Tamimi asserted that she would “never accept the legitimacy of the occupation of my mother’s house in Beersheba,” adding, “I would accept, and I think most Palestinians, represented by Hamas, would accept, the idea that this conflict is not producing the results either side is hoping for, and therefore it would not be a bad idea to stop fighting and withdraw for 10, 15 or 30 years… During that period, people can rest.
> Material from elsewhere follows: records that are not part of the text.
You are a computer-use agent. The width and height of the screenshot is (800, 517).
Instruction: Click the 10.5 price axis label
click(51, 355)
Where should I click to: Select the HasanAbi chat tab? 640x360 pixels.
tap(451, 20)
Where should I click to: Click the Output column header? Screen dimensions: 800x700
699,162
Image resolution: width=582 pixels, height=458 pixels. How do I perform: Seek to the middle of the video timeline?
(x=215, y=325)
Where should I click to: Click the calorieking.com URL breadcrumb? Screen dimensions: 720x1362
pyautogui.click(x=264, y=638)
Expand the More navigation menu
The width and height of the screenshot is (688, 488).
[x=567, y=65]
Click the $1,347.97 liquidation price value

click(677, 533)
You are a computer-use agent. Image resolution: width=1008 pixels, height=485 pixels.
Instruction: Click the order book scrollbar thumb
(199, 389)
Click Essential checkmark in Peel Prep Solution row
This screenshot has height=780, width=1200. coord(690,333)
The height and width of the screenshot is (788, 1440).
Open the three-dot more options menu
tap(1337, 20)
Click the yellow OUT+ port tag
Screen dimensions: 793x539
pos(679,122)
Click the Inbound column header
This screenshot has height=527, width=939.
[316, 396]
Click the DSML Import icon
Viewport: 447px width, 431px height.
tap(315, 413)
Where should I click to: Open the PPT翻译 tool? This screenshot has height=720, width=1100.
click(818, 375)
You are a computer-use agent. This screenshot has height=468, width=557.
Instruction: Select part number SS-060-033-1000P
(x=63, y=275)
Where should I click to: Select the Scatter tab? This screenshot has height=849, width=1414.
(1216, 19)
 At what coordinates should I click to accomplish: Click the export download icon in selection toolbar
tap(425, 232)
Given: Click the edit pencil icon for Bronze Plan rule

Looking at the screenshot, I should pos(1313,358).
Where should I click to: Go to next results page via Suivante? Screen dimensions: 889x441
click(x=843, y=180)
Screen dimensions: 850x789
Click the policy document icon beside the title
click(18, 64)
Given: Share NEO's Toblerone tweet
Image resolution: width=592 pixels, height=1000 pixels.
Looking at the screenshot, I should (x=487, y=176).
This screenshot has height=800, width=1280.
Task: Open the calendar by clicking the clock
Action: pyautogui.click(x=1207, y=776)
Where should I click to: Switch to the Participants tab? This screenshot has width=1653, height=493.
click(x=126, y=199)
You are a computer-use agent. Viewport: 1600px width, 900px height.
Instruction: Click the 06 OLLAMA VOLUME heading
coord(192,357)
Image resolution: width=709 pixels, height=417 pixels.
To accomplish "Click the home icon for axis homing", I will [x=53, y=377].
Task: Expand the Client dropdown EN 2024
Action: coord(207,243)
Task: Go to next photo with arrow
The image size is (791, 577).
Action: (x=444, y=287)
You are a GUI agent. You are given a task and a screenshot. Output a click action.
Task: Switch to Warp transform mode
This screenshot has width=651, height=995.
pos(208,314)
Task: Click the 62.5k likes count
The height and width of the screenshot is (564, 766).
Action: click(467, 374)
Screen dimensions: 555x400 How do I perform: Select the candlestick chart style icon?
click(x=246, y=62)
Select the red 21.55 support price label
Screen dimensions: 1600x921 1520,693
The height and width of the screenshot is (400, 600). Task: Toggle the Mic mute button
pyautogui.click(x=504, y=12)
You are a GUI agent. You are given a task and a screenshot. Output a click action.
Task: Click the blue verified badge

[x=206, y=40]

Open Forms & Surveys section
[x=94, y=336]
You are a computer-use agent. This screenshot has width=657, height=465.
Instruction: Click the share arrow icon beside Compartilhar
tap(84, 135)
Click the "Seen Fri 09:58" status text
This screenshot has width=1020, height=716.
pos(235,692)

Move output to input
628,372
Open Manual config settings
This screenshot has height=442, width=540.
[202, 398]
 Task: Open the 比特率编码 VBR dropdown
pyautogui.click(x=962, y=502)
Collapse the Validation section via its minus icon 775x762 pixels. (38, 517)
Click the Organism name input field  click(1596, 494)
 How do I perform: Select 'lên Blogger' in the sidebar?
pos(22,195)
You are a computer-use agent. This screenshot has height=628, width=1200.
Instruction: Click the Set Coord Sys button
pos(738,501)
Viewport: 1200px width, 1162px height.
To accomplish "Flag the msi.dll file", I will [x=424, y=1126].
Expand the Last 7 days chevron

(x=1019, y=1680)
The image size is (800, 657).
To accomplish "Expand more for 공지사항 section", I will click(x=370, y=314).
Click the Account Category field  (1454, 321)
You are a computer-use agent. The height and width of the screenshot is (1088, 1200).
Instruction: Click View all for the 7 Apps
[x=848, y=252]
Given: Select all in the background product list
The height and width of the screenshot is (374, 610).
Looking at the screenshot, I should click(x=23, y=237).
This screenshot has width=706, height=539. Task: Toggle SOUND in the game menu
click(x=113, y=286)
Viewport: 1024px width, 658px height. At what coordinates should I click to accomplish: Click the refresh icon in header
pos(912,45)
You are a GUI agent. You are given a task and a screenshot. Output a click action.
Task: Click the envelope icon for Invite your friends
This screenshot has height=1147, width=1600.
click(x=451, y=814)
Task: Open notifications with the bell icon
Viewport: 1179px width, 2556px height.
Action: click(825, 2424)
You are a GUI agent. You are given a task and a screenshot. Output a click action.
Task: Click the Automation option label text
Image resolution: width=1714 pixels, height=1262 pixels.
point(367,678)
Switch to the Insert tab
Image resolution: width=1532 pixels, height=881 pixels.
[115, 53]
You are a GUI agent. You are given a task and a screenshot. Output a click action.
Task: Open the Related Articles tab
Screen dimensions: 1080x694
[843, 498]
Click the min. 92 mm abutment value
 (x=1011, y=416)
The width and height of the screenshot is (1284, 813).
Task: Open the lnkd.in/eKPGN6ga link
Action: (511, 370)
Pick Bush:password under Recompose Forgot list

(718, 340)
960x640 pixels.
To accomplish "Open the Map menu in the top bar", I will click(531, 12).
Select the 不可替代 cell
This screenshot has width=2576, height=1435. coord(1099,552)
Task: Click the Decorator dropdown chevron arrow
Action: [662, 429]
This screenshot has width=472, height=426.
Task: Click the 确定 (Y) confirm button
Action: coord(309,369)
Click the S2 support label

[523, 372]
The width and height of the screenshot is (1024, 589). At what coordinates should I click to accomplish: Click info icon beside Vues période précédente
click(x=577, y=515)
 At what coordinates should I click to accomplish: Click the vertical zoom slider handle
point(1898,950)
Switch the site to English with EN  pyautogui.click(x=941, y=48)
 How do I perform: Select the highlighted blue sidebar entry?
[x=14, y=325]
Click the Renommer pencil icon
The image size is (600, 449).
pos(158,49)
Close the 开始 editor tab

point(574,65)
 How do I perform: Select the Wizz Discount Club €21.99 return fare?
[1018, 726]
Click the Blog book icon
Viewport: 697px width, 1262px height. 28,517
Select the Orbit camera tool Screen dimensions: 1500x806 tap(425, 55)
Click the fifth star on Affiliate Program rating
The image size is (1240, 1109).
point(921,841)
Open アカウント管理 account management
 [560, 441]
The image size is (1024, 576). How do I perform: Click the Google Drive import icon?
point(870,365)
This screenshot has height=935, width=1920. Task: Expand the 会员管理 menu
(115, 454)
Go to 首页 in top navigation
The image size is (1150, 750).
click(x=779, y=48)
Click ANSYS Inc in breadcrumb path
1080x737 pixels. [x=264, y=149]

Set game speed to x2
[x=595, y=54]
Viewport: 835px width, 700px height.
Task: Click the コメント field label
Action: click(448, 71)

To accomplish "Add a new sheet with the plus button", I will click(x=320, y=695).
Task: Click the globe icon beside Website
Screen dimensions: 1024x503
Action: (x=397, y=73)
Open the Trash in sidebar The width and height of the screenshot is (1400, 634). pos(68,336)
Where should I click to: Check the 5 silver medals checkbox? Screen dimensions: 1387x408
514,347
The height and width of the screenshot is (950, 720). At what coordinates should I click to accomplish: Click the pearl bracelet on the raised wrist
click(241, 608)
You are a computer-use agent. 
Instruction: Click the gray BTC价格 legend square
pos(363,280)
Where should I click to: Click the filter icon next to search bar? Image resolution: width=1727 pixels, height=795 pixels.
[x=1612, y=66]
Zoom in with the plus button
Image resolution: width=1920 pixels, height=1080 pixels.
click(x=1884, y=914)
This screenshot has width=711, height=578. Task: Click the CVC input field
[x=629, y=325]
After that, a new generation will emerge and future generations will decide what they want to do about this conflict.”
Hamas and Tamim’s ideas may resonate with Palestinians, but they are certainly not going to bring Israel closer to the negotiating table.
Aside from its goal of destroying Hamas and the Netanyahu government’s rejection of a two-state solution, Israel has insisted for decades that any Palestinian counterpart must legally recognise the Jewish state and renounce armed struggle.
It also demanded that the Palestinians agree to prioritize Israel’s security concerns, even if they have legitimate concerns as well.
Indeed, two historic Palestinian states, whether in law or de facto, would be similar to India and Pakistan, which came into being through partition in 1947 and are still at odds 77 years later.
Still, many Western countries share Italian Prime Minister Giorgia Meloni’s view that Israel has fallen into a trap set by Hamas to isolate it. “It seems to be working,” he added at the G7 summit this weekend.
Expanding on Meloni’s ideas, former Israeli peace negotiator Daniel Levy argued that “this indiscriminate use of force is a huge self-destruction for Israel, saying from day one that it will cut off all food, fuel, water and electricity to the civilian population of Gaza. Reputationally, morally, legally, economically… This changes the balance of power… Hamas becomes stronger and Israel becomes weaker… And this is Israel’s own doing.”